While we were in Ixtacapa, we were blessed to work on two different houses. The first house was just in the beginning stages, and our team carted rocks, and sand, and cinder-block down to the job site. We also dug trenches and strapped together rebar for support columns. We mixed concrete, and heaved an enormous boulder out of a stream that needed to be rerouted. The second house was in the final stages of construction. At that house our team mixed and applied the stucco to the interior and exterior walls, and poured the concrete floor. On our second full day of construction, we were actively working at both job sites.
I split my time between the two sites, working and taking pictures. As I walked to the stucco house for the first time, a young girl and boy began to follow me. They repeatedly called out, “Hola!” and I would turn, smile and answer with a “Hola!” of my own.
After many rounds of this, I turned and squatted down facing them to introduce myself. The young boy was too shy to answer me when I asked him his name, and scampered off in the direction from which we had come. The young girl looked me in the eyes, took a breath, and told me her name was Kimmy. After a few small pleasantries, I told her I had to go to the house where my friends were working, said, “Adios”, and turned to go. She walked the rest of the way at my side.
As we approached the house, Kimmy slipped her hand into mine and whispered, “La casa de mi abuela.” My grandmother’s house.
We were building a house for her grandmother.
A house made of cinderblocks and stucco. A house with a bathroom and a cement floor.
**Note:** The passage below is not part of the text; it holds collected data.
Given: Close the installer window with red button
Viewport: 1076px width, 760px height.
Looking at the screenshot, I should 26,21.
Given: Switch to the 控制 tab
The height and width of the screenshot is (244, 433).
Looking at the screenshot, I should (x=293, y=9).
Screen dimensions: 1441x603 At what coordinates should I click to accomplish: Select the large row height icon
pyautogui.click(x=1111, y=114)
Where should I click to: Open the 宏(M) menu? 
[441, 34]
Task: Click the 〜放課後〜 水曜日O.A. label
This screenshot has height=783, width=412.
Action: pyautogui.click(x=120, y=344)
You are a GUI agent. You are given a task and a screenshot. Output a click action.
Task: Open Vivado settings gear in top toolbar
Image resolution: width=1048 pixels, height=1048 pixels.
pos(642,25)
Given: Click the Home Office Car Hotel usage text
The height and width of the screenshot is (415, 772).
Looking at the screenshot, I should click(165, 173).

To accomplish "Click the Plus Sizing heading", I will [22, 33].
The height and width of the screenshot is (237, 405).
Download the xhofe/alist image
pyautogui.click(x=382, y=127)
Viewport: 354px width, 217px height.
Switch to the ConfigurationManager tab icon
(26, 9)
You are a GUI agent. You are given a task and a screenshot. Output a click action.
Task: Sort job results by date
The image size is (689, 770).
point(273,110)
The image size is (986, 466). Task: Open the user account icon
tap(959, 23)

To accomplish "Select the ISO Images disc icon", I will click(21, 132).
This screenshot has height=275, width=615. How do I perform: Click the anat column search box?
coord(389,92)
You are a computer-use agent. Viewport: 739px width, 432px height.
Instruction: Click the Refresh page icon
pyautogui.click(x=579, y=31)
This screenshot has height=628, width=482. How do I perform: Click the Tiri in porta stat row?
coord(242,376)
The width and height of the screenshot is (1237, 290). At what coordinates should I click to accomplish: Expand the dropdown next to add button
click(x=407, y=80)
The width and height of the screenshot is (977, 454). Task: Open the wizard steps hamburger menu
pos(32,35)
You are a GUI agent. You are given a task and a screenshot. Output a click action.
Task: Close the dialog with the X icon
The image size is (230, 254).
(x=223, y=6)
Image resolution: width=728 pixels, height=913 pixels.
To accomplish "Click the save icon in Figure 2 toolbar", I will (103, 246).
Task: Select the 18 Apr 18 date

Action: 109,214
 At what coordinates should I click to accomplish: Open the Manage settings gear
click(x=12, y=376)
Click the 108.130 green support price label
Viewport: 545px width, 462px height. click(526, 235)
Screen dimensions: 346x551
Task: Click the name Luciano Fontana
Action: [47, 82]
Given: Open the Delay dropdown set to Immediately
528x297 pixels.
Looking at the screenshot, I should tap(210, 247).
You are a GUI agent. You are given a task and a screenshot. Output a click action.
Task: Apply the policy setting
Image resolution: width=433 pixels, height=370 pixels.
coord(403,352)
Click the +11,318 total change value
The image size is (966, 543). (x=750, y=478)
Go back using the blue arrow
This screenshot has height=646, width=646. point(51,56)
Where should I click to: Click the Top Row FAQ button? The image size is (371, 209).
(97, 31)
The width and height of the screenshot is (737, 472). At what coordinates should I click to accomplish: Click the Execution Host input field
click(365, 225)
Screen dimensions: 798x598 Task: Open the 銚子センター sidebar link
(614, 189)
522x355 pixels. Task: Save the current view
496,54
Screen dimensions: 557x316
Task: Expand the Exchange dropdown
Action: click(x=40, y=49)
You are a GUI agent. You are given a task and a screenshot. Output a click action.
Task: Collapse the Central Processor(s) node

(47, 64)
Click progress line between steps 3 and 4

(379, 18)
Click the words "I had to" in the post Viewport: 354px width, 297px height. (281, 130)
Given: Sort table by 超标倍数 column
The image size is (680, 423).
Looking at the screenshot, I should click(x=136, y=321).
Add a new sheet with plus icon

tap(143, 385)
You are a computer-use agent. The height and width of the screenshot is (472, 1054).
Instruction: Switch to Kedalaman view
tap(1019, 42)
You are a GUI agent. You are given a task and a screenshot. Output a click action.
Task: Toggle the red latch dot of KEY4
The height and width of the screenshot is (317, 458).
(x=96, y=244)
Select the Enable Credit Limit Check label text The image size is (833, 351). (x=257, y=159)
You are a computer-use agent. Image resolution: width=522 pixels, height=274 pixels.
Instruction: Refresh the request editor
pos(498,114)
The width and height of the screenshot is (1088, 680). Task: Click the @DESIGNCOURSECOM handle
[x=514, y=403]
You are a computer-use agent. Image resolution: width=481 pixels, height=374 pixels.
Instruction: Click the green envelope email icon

A house with a tin roof to protect it from afternoon thunderstorms and the blazing sun of midday. A house that I would later find out would be home to not only Kimmy’s grandmother, but also her mother, her father, her three brothers, and Kimmy.
Less than five feet from where Kimmy’s grandmother’s house was being built, was where the family was currently living. The family of eight lived under a large black tarp that they had fashioned into a tent by securing it with twine to branches that they had harvested in the nearby fields. Their meals consisted of beans, rice, tortillas, and eggs when they could afford them. They washed their dishes in buckets of water that Kimmy, her mother, and her grandmother carried back from the nearby stream; the same stream in which they bathed and also where they went to the bathroom.
Kimmy is my story.
I will never forget the feel of her small hand as it slipped into mine.
I will never forget her smile and excitement as she greeted me each day.
I will never forget that I helped pour the floor in the house in which her family now lives.
But if you ask any of the youth that were on the trip, you will probably hear another story.
Perhaps their story will be about Amelia with the bright shining eyes and the infectious giggle who sprinted down the hill after school and onto the jobsite where she would launch herself into the arms of the first young person she would see.
Or maybe they will tell you about Jeremiah and Daniel, who were so determined to work each day that they brought their own buckets and bags to fill with sand and carry down to the jobsite. Who when they were working with the wheelbarrows moving the cinderblocks, I had to tell with my best mom voice, “Descanso”, take a break, and look down my nose, until they would put down the wheelbarrow handles and sit in the shade for a quick five minutes.
Or maybe it will be Karla, who convinced many of the girls to let her do their hair each afternoon when we were done working.
Or Anna, who always, always, always wanted to play Pato, Pato, Ganso (duck, duck, goose), and whose rules were always evolving.
Or Preety, who caught tadpoles, and fish, and chickens, and ducks, and brought them to show to all of his amigos.
But regardless of whose story you hear, you can be sure of one thing. It is the story of Ixtacapa, a small rural village in Guatemala, where love lives.